The [Seller] and ___ Company have had a long-term cooperation. Because of the foreign trade agency system, ___ Company has to import the equipment from the [Seller] through a foreign trade agent. From 1999 to 2001, the [Buyer], on behalf of ___ Company, had signed more than 100 contracts with the [Seller], including the Contracts in this case. All of these contracts were contracts in the same standard form. Except for the Contracts in this case, all other contracts had been fully performed. The business practice among the [Seller], the [Buyer] and ___ Company is formalized; all three parties knew that the [Buyer] signed the Contracts only for the purposes of satisfying procedural requirements and complying with laws and regulations related to China's foreign trade agency system.

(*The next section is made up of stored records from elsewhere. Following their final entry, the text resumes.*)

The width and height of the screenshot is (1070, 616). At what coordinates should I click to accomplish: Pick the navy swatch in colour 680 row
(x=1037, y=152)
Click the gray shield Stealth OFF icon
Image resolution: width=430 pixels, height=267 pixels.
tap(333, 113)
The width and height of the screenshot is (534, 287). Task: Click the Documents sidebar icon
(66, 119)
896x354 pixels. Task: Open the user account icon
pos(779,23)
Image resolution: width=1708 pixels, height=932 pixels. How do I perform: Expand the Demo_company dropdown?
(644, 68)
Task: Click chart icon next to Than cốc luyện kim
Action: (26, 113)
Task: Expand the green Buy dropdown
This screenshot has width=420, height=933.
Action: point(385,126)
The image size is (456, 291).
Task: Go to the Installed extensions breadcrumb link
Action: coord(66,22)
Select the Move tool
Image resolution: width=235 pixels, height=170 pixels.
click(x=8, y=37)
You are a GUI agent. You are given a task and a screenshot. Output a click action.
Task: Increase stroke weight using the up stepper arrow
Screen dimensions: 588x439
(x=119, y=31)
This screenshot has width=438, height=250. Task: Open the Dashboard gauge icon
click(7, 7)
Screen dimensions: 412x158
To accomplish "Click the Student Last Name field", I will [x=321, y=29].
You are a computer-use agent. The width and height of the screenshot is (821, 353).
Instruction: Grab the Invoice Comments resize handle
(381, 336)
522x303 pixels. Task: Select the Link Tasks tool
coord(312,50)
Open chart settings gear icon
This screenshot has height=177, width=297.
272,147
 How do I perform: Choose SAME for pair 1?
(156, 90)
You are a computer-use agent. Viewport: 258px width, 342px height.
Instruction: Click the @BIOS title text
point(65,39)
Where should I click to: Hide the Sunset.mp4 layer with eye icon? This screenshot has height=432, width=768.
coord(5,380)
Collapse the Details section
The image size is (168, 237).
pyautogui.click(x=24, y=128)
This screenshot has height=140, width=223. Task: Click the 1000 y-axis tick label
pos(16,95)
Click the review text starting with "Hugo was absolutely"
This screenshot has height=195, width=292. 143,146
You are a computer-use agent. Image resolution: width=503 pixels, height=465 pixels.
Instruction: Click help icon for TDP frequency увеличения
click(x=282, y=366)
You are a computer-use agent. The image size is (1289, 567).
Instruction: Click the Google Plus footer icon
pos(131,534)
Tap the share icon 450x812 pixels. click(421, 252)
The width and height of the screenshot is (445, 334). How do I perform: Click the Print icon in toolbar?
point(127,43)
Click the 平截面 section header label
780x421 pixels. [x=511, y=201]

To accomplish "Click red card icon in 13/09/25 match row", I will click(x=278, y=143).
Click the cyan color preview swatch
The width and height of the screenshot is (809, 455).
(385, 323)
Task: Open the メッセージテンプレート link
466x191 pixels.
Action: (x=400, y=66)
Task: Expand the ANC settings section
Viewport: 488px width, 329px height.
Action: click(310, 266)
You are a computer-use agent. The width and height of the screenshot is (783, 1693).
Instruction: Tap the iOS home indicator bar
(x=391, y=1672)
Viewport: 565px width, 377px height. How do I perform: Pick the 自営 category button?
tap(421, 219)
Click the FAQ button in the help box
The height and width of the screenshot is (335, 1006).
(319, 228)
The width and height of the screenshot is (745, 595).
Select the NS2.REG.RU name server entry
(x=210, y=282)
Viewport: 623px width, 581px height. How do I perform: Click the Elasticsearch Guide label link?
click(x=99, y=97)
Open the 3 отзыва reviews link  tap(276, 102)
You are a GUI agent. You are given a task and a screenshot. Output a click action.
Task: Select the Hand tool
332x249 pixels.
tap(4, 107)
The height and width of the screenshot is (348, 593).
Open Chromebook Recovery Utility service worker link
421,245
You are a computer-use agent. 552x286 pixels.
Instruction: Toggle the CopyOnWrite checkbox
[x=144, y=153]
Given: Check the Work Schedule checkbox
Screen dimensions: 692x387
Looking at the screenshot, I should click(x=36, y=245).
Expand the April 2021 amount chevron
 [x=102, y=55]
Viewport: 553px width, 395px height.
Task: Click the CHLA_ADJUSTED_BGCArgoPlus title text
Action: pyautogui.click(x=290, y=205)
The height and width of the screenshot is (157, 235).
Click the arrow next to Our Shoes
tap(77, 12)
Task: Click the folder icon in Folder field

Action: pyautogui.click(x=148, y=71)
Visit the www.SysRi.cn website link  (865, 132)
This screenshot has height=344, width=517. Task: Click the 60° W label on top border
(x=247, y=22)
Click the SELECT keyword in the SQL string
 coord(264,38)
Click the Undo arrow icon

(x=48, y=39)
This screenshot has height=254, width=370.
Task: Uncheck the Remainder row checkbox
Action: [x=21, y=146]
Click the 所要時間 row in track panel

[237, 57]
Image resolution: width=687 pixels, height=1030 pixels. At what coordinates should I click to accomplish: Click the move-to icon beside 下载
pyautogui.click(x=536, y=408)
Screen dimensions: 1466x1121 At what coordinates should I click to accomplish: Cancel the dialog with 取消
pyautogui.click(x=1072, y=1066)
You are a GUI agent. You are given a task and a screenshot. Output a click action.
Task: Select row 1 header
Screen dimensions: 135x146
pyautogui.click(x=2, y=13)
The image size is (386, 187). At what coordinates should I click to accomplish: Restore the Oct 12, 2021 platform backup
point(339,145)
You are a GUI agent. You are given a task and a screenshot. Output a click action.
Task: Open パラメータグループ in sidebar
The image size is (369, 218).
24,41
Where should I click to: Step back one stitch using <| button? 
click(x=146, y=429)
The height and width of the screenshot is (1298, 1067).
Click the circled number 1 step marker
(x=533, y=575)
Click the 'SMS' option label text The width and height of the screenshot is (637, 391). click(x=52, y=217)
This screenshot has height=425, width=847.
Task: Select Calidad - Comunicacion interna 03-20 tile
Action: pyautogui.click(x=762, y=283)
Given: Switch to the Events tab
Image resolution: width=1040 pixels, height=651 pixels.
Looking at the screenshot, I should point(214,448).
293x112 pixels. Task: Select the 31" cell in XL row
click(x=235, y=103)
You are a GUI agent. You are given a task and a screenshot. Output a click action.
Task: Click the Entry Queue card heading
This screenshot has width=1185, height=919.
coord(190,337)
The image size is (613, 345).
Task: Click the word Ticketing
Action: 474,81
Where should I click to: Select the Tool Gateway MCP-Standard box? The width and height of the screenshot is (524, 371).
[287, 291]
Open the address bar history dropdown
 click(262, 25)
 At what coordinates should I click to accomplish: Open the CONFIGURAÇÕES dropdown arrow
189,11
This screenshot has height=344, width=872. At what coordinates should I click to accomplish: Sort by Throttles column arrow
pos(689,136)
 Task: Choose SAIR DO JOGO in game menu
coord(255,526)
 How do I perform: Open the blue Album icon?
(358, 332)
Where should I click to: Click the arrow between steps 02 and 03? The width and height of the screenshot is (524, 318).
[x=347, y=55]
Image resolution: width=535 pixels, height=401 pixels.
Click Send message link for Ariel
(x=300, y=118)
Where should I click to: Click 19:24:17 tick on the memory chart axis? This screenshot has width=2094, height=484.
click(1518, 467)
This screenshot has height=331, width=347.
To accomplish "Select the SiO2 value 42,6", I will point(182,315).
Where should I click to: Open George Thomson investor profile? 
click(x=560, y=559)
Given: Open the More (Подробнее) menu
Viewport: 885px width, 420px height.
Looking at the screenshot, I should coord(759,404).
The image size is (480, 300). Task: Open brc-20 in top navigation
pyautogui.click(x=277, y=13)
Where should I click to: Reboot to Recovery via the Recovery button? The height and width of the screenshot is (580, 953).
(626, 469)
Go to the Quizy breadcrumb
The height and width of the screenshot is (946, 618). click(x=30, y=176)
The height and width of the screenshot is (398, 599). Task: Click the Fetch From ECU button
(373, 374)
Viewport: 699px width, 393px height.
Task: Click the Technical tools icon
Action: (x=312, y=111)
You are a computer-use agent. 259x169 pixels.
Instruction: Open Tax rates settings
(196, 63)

          (2) Article 492 of the Contract Law of the People's Republic of China provides,

"Where the agent, acting within the scope of authority granted by the principal, enters into a contract in its own name with a third person who was aware of the agency relationship between the principal and agent, the contract is directly binding upon the principal and such third person, except where there is conclusive evidence establishing that the contract is only binding upon the agent and such third person."

Accordingly, the [Seller] alleged that the Contracts in this case were directly binding on the [Seller] and ___ Company. Therefore, the [Seller] should not file claims under the Contracts against the [Buyer].

     3. The end user stipulated in the Contracts is ___ Company.

          (1) The Contracts do not provide a definition of the end user.

          (2) The Import Agency Agreement between the [Buyer] and ___ Company specifies that ___ Company is the end user of the Contracts in this case.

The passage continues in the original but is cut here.